Si algo positivo encierran estos acontecimientos, en los que se entremezclan duelo, destrucción y descontento, es que han puesto sobre la mesa la necesidad de avanzar en la solución del conflicto racial. Porque, si bien ciertas demandas (atención médica, vivienda, educación y empleo) favorecen a toda la sociedad, son las minorías, ante todo, negros e hispanos, las más beneficiadas.
Hipocresía global
La protesta ya se ha globalizado. Siendo un problema tan viejo como el mundo, el racismo será siempre motivo de abominación, por lo cual muchas personas se han sumado a causa tan noble. Pero sería ceguera no advertir que muchos lo utilizan con otros fines y agendas o lo hacen por mimetismo o afán mediático. Hasta el Papa, tan comedido en asuntos espinosos, se ha apresurado a condenar el “pecado del racismo”.
Curioso. Francisco, quien durante su visita a Estados Unidos en el 2015 se despachó criticando al “capitalismo salvaje”, en Cuba pareció sentirse cómodo y ni siquiera protestó privadamente cuando la policía impidió que un grupo de creyentes asistiera a un encuentro ya concertado. ¿Y qué hubo del “pecado de la represión”?
En el 2003 fueron fusilados tres jóvenes negros que habían secuestrado una lancha para huir a Estados Unidos. Tres asesinatos. Los hechos nunca levantaron manifestaciones en ningún lugar.
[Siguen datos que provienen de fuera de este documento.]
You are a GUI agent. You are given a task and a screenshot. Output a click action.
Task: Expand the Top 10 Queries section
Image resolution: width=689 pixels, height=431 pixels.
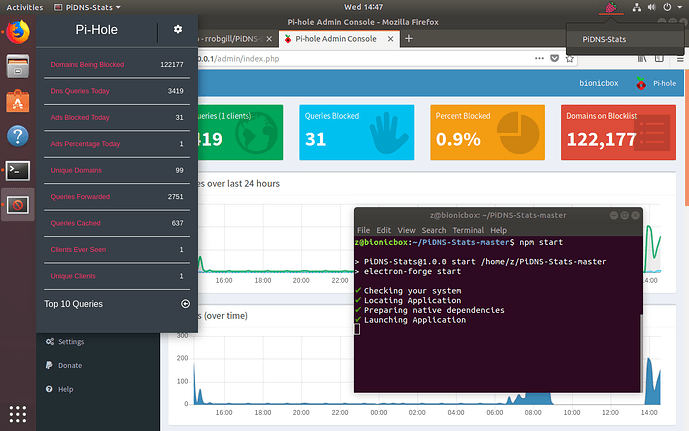185,303
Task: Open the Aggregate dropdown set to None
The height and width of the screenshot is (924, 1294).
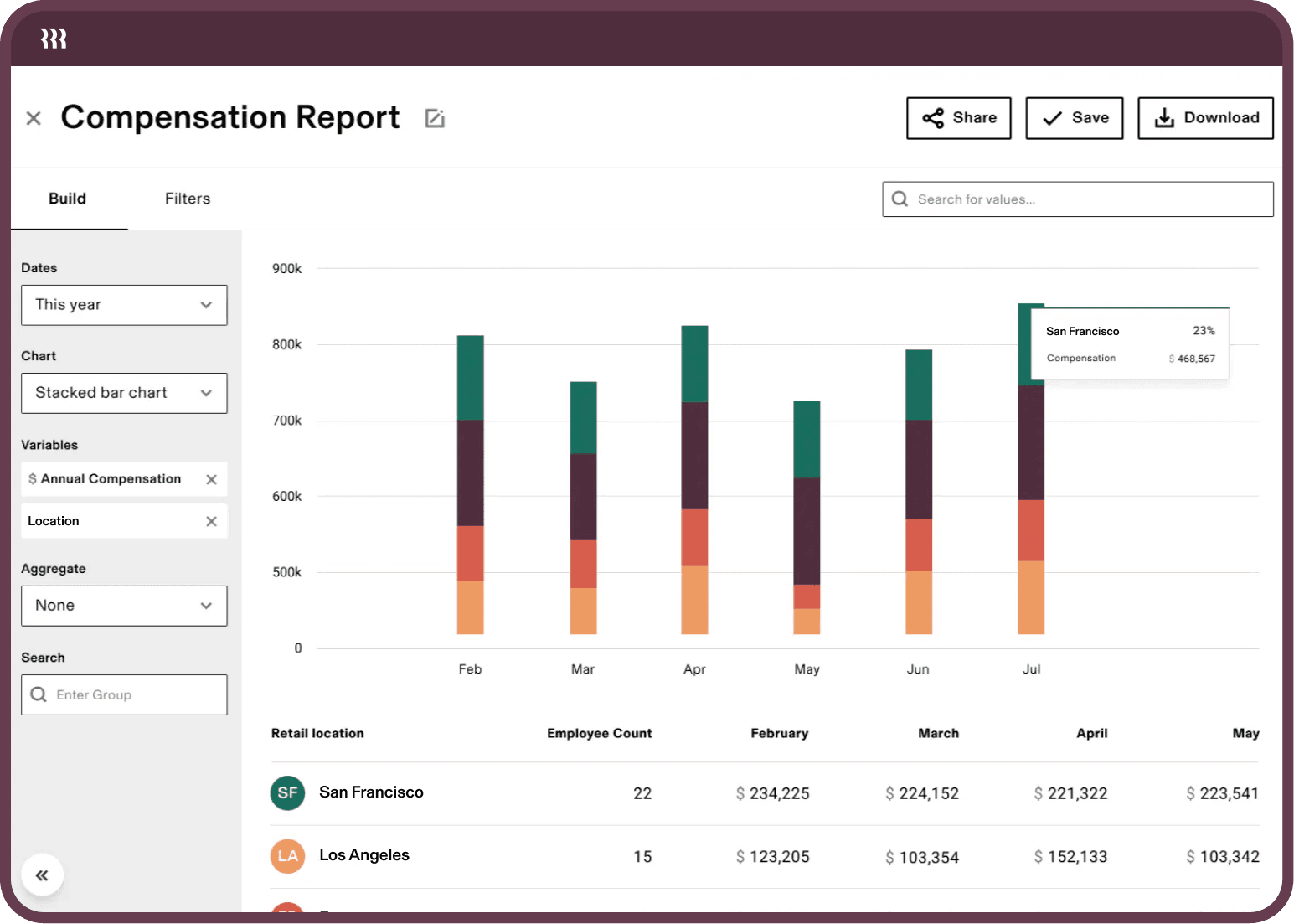Action: pos(124,606)
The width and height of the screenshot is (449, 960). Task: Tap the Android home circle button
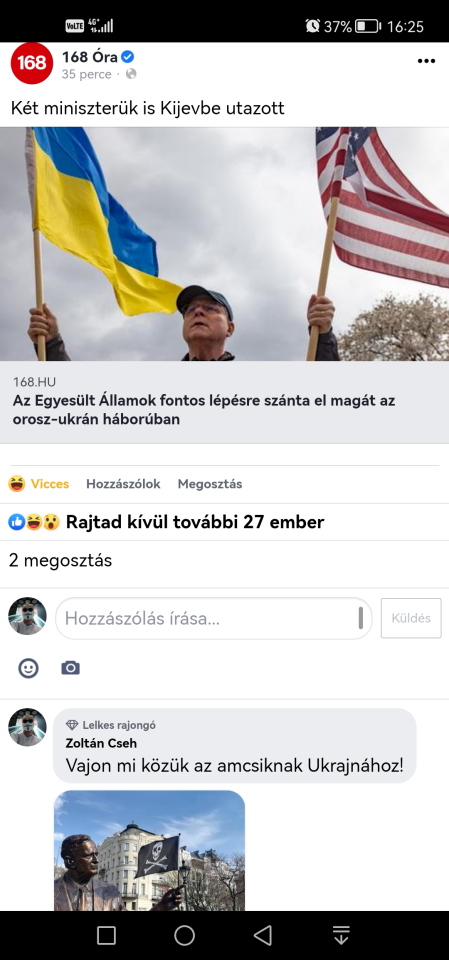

En la isla, la Conferencia de Obispos Católicos condenó las ejecuciones, pero no lo hizo el Vaticano. La noticia fue titular de The New York Times, pero los reverendos Jesse Jackson y Al Sharpton no dijeron una palabra.
Sí, demasiada hipocresía y demagogia. Las manifestaciones han sido aprovechadas para vertebrar la desaprobación del presidente del país. Naturalmente, sus opositores —demócratas, feministas, LGBT, ultraizquierdistas, antifas— llevan agua a su molino. En el 2015, a propósito de los disturbios y saqueos que paralizaron Baltimore motivados por la muerte de un joven negro a manos de la policía, el presidente Barack Obama condenó los actos de “delincuentes y maleantes”. Esta vez, aunque el vandalismo fue mayor, más extendido y versátil (con la inclusión de cócteles Mólotov), no se pronunció de igual modo.
En verdad, el mismo presidente contribuyó a caldear una situación ya explosiva. Sin duda podría haber prescindido de esa foto frente a la Iglesia de Saint John, en la plaza Lafayette de Washington, que llevó a dispersar a los manifestantes con balas de goma y gases lacrimógenos. ¿Y cómo entender que mencionara a George Floyd al celebrar el descenso del desempleo?: “Debe de estar mirándonos desde allá arriba pensando que hoy es un gran día para nuestro país”. (Pero ¿lo ha ordenado santo?).
Abundan los epítetos de “fascista” y “dictador” que los medios de comunicación remachan. Denostar al presidente (“Fuck Trump”, gritaban en Washington) es el “tiro al blanco” de la feria.
Sin alternativa real
Trump reúne todo lo que puedo detestar en una persona: ególatra, prepotente, maleducado, jactancioso, deshonesto, soberbio, inculto... De salir reelegido, su envanecimiento podría llegar al paroxismo. Como gobernante tomará decisiones buenas y malas; continuará la polarización, las desagradables sorpresas y las rectificaciones de ayudantes; sufriremos sus tuitazos diarios…
La alternativa, empero, me espanta.
John Biden ya no fue opción en 2016. Débil y manipulable, no cometerá dislates, si se mantiene mudo. Ya ha dicho que gobernará un solo período, pero esto no consuela si avanzan los más radicales del Partido Demócrata, escoltados por los activistas del caos y el desorden que últimamente han sobresalido. Fronteras abiertas y amenaza de anarquía. ¡Todo el poder a los progres!
Reelegir a Trump no es una buena decisión, pero es la menos mala. En 4 años saldremos de él y, con buena suerte —soñar es lícito— puede surgir un presidente viable, joven, honesto y sanador. O presidenta: no pierdan de vista a Candace Owens y Katie Pavlich.
En noviembre, a mi pesar y contra natura, probablemente vote por Trump.